Corrine, Jack and Ryan's Story
Twin brothers, Jake and Ryan, were born right on time and mom, Corinne, experienced a normal labor and delivery. It wasn’t until four months of age that Corinne noticed that Jake wasn’t moving as much as his twin brother. Her pediatrician advised her to see a neurologist, who diagnosed Jake with torticollis. The neurologist referred her to a neurosurgeon, who diagnosed Jake with plagiocephaly.
A Month's Concerns
She asked her pediatrician about Jake's head shape and he wasn't that concerned, even after the plagiocephaly diagnosis. "He said it was cosmetic and not that bad," recalls Corinne. The neurosurgeon suggested that Jake's head was indeed quite flat, and that he would benefit from a cranial remolding orthosis. He referred Jake to Hanger Clinic for an evaluation.
"My initial concerns for Jake were about his comfort. I was worried that he was going to be extremely hot in a helmet, because it was summertime in New York; I thought he would sweat profusely," remarked Corinne. "I was also concerned that if he wore a helmet, people might think there was something wrong with him. I was worried that the assumptions that people would make about him would bother me. Before we got the band, I assumed that we would probably take it off for pictures or when we went out, but we actually grew to like it. It was cute and unique and people reacted positively to him. It turned out that my fears were unfounded. And, when I learned about how quickly a baby's head grows, I didn't want to deviate from the 23 hours a day wearing schedule even a little bit. The more time he was in the band, the sooner he'd be out of it for good."
I Do My Own Stunts
To bring some light-heartedness and fun to the treatment, the family custom designed Jake's orthosis with stickers of skateboarders and lettering that spelled out, I do my own stunts. Corinne noted, "People thought it was so cute. Sometimes, kids or adults would ask me why he had to wear a helmet, and I simply explained that it was helping to round out his head. They seemed satisfied with that answer and it really was not a big deal. The hardest part was the sweating. But, my husband and I worked very diligently to keep the band clean, and our orthotist gave us clear instructions on how to care for it. It never got stinky and he actually didn't mind wearing it at all."

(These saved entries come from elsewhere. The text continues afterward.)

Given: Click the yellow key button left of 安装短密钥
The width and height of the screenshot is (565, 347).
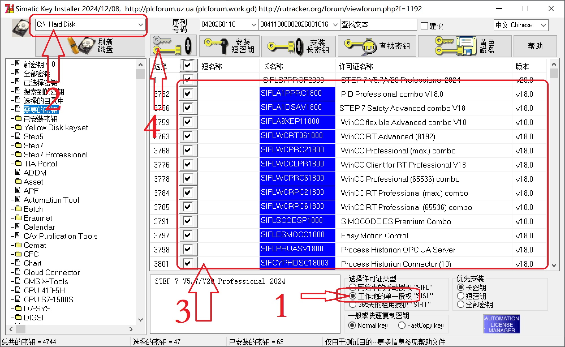Looking at the screenshot, I should tap(173, 46).
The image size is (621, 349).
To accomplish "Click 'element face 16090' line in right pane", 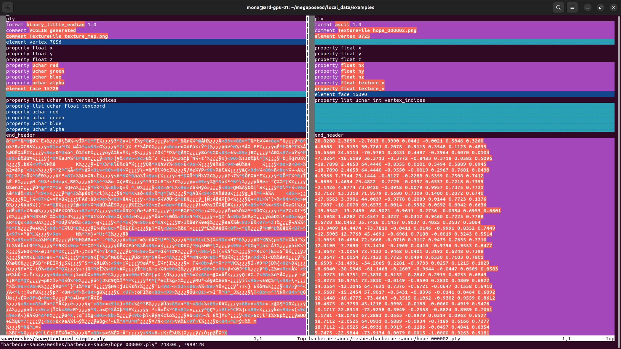I will (341, 94).

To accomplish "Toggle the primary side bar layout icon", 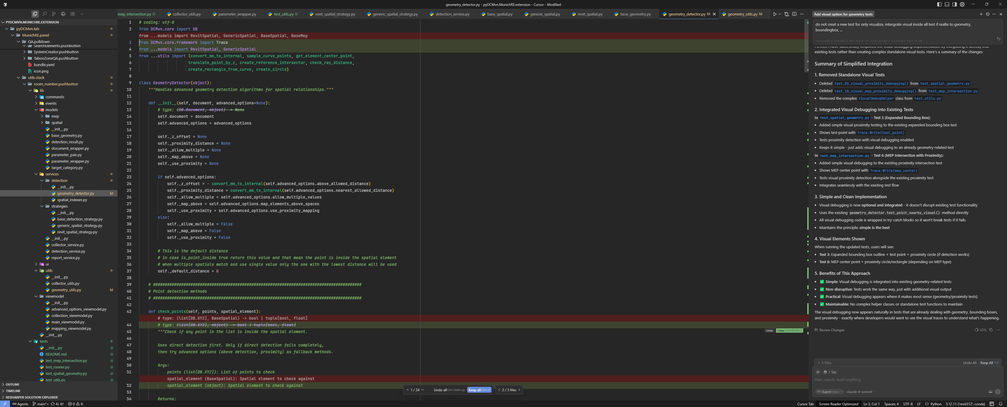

Today, Corinne makes a point to talk to other moms who are considering this treatment. "I always tell them, it's the best thing we could have done. Jake had torticollis, too, and the cranial band not only corrected the shape of his head, but it also helped strengthen his neck muscles. I stop people on the street who have babies in cranial bands and I tell them, 'I know that going through this can be hard, but it's so worth it.'"

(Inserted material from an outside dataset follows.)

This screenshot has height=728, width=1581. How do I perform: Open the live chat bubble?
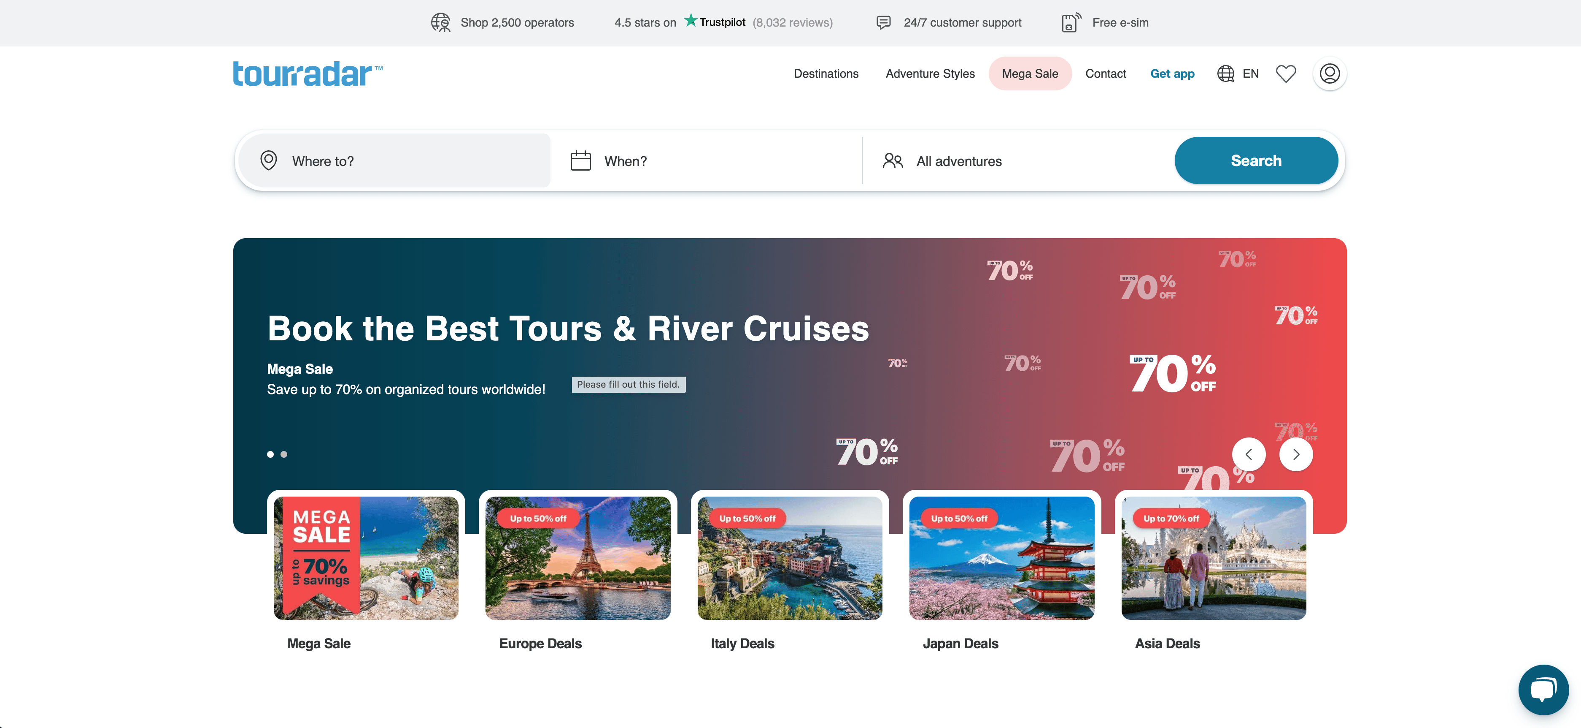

When asked what advice she'd give to someone considering treatment with a cranial band, she says, "I always think of it like braces for your teeth. You can always decide later in life to get braces and know that your teeth can get straightened, but you only have a small window of opportunity to change your baby's head shape for the better before it's impossible to change. I thought about Jake as a little boy and as a young man, and thought about how he might feel if I hadn't corrected his head shape. It's such a small amount of time to make a permanent difference in his life. And really, what's the worst that can happen? Say you start treatment and then decide you don't want to continue. There is no downside. It's hard to imagine not wanting to continue, though, as changes in head shape happen so rapidly. I tell parents to give it a shot, be diligent about cleaning and wearing it 23 hours a day, and you will see changes."